==== Data in this exercise ====
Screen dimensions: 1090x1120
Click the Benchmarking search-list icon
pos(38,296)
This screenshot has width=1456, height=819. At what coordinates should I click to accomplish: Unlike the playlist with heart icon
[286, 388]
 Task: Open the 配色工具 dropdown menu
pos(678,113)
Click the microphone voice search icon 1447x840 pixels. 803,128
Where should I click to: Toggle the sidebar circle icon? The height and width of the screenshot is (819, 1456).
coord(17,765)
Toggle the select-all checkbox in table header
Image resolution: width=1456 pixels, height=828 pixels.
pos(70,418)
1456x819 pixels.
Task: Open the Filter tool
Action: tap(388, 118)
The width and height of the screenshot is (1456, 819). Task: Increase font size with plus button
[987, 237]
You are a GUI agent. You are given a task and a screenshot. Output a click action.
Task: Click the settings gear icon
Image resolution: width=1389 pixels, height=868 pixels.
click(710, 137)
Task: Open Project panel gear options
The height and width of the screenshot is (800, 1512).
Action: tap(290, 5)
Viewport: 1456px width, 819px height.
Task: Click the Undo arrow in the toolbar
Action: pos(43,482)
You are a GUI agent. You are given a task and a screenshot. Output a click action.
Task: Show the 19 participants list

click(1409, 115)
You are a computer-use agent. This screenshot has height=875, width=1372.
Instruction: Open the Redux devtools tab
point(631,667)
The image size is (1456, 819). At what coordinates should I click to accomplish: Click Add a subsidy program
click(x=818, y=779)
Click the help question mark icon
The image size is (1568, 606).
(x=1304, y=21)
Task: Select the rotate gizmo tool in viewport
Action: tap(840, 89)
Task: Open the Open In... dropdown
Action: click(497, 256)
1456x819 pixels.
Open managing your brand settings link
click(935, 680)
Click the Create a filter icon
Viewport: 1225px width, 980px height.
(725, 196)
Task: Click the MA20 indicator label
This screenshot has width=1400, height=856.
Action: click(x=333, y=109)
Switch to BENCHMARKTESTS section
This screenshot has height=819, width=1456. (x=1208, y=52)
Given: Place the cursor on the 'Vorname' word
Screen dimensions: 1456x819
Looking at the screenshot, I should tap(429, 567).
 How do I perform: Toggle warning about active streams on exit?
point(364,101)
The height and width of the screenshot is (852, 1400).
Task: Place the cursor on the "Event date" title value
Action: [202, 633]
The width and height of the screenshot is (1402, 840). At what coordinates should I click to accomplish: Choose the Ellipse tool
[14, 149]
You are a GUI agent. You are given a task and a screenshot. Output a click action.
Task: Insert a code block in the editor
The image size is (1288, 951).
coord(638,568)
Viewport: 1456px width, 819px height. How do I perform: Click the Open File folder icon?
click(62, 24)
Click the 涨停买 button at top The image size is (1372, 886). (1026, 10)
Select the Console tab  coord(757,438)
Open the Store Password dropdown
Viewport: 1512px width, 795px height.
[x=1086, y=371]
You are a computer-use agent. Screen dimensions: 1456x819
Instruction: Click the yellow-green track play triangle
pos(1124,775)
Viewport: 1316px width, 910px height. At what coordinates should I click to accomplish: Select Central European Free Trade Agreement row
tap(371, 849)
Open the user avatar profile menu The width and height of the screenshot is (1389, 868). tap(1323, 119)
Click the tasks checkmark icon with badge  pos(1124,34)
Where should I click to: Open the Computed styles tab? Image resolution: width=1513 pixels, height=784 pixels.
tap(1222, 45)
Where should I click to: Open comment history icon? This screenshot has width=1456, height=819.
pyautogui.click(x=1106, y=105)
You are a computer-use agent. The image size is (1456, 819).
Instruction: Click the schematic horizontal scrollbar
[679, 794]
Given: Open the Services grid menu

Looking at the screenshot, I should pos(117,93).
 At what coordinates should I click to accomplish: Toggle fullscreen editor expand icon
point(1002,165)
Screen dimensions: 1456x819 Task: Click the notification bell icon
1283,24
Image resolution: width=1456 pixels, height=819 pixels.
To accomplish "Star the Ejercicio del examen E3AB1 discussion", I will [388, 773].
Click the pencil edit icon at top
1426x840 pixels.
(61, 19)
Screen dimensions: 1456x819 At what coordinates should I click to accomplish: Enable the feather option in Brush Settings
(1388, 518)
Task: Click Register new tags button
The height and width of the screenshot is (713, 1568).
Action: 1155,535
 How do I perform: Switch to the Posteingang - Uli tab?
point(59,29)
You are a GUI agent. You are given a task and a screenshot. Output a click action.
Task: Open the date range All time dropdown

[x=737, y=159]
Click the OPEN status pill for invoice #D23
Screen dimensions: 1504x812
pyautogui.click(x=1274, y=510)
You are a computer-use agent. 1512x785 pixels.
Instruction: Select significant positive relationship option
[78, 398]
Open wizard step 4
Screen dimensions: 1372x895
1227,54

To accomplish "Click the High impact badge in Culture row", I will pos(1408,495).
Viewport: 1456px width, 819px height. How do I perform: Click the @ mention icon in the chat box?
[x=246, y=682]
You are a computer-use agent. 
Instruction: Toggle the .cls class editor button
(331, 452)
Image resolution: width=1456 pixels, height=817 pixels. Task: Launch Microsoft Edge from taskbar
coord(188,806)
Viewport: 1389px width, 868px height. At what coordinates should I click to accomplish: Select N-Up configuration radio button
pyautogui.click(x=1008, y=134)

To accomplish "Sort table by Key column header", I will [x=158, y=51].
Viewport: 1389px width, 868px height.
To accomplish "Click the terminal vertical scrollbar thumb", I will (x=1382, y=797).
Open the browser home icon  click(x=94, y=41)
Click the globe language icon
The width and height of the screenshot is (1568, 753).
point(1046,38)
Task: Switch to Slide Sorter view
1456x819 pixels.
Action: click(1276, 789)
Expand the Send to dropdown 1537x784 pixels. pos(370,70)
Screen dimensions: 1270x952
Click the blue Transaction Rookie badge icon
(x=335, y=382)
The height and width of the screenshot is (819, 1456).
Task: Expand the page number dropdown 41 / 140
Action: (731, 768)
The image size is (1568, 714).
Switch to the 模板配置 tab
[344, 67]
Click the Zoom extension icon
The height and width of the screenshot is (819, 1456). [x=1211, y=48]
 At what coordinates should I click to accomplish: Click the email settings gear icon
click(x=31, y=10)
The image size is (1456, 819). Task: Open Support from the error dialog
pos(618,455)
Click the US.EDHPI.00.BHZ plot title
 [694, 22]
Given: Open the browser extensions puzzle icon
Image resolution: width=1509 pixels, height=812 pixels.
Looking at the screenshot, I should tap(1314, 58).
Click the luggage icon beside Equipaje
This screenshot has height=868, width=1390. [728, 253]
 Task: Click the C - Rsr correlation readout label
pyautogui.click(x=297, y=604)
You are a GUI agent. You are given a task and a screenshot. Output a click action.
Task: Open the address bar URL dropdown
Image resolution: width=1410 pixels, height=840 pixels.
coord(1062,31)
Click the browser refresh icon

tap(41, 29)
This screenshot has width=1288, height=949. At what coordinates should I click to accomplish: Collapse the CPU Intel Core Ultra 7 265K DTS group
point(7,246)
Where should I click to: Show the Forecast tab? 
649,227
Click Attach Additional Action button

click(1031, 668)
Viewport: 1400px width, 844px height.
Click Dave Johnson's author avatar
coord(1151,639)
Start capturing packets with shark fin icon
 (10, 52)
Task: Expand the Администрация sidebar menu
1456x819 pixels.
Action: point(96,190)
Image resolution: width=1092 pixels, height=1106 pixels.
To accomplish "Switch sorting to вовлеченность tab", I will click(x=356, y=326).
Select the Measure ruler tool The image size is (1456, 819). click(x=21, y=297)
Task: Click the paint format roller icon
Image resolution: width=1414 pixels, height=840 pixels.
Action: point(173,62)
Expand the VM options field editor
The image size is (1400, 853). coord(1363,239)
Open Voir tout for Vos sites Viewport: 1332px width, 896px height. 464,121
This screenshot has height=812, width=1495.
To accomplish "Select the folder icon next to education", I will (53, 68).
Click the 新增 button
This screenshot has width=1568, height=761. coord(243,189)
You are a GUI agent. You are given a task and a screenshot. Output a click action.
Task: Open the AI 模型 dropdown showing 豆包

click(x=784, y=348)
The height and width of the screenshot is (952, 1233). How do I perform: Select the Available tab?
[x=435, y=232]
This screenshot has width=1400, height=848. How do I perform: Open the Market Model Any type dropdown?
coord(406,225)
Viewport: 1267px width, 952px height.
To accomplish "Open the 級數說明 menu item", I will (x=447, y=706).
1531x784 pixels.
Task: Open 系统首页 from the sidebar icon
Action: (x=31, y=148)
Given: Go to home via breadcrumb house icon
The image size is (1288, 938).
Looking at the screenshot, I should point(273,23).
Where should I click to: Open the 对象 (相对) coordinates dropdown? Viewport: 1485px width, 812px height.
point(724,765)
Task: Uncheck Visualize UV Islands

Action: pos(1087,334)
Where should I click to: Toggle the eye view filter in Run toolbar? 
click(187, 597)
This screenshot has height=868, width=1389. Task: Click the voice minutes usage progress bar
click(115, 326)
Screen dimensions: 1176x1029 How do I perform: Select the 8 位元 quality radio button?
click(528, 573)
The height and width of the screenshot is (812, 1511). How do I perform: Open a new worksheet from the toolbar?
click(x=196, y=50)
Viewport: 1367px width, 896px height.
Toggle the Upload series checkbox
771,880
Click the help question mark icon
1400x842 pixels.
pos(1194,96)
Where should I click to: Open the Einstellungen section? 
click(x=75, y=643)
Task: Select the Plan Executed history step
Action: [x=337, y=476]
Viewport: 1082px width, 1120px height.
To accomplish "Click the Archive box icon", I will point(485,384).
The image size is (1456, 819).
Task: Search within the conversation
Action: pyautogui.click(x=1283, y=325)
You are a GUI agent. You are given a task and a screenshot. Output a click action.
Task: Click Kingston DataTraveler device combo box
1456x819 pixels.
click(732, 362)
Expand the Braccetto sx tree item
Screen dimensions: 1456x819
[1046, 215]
====
§ Activity: Look above for the line containing "Viewport: 1267px width, 952px height.". From there to the final line of the entries, repeat every line exactly.

§ Exercise answer:
Viewport: 1267px width, 952px height.
To accomplish "Open the 級數說明 menu item", I will (x=447, y=706).
1531x784 pixels.
Task: Open 系统首页 from the sidebar icon
Action: (x=31, y=148)
Given: Go to home via breadcrumb house icon
The image size is (1288, 938).
Looking at the screenshot, I should point(273,23).
Where should I click to: Open the 对象 (相对) coordinates dropdown? Viewport: 1485px width, 812px height.
point(724,765)
Task: Uncheck Visualize UV Islands

Action: pos(1087,334)
Where should I click to: Toggle the eye view filter in Run toolbar? 
click(187, 597)
This screenshot has height=868, width=1389. Task: Click the voice minutes usage progress bar
click(115, 326)
Screen dimensions: 1176x1029 How do I perform: Select the 8 位元 quality radio button?
click(528, 573)
The height and width of the screenshot is (812, 1511). How do I perform: Open a new worksheet from the toolbar?
click(x=196, y=50)
Viewport: 1367px width, 896px height.
Toggle the Upload series checkbox
771,880
Click the help question mark icon
1400x842 pixels.
pos(1194,96)
Where should I click to: Open the Einstellungen section? 
click(x=75, y=643)
Task: Select the Plan Executed history step
Action: [x=337, y=476]
Viewport: 1082px width, 1120px height.
To accomplish "Click the Archive box icon", I will point(485,384).
The image size is (1456, 819).
Task: Search within the conversation
Action: pyautogui.click(x=1283, y=325)
You are a GUI agent. You are given a task and a screenshot. Output a click action.
Task: Click Kingston DataTraveler device combo box
1456x819 pixels.
click(732, 362)
Expand the Braccetto sx tree item
Screen dimensions: 1456x819
[1046, 215]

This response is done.